Celltranspose: Few-shot domain adaptation for cellular instance segmentation

Description

Automated cellular instance segmentation is a process utilized for accelerating biological research for the past two decades, and recent advancements have produced higher quality results with less effort from the biologist. Most current endeavors focus on completely cutting the researcher out of the picture by generating highly generalized models. However, these models invariably fail when faced with novel data, distributed differently than the ones used for training. Rather than approaching the problem with methods that presume the availability of large amounts of target data and computing power for retraining, in this work we address the even greater challenge of designing an approach that requires minimal amounts of new annotated data as well as training time. We do so by designing specialized contrastive losses that leverage the few annotated samples very efficiently. A large set of results show that 3 to 5 annotations lead to models with accuracy that: 1) significantly mitigate the covariate shift effects; 2) matches or surpasses other adaptation methods; 3) even approaches methods that have been fully retrained on the target distribution. The adaptation training is only a few minutes, paving a path towards a balance between model performance, computing requirements and expert-level annotation needs.

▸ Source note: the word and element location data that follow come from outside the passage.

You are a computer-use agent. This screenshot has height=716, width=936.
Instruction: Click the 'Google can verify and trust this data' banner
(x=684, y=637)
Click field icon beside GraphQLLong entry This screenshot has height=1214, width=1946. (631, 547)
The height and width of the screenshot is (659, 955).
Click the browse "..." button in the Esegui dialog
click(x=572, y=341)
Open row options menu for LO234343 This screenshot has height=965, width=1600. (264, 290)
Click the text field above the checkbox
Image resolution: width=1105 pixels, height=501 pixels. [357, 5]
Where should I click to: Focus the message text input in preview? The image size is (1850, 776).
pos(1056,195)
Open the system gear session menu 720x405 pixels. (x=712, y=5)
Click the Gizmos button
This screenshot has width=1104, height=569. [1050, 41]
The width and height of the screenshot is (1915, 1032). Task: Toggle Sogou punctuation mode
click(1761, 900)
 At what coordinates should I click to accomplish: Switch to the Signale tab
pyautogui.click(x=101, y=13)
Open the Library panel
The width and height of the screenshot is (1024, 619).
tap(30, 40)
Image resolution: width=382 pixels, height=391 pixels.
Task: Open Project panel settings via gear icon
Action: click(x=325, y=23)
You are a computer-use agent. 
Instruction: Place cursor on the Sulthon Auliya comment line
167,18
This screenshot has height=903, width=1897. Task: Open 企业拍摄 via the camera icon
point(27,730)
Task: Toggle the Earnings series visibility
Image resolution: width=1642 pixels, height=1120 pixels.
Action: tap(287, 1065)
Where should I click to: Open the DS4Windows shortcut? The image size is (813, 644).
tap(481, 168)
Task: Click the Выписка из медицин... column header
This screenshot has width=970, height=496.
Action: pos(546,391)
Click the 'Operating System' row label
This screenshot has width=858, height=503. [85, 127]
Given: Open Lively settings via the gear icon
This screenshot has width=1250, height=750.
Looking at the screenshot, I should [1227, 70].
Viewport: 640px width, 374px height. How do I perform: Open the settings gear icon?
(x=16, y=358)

  • Co-designed a few-shot domain adaptative instance segmentation method for cells with convex morphology with Matthew Keaton. Further extended our segmentation method for 3D volumes. The work has been published and presented at WACV, 2023.
  • A microscopy visualization company, syGlass, integrated this work with their software for quantifying 3D microscopy volumes and displayed the work at the Society for Neuroscience (SfN), 2022 and 2023.
  • I further developed a specialized contrastive loss to perform representation learning and received trainee highlight award honorable mention at the 9th Annual BRAIN Initiative Meeting, 2023.

Publication

M. R. Keaton, R. J. Zaveri, and G. Doretto, “CellTranspose: Few-Shot Domain Adaptation for Cellular Instance Segmentation,” in Proceedings of the IEEE/CVF Winter Conference on Applications of Computer Vision (WACV), Jan. 2023, pp. 455–466.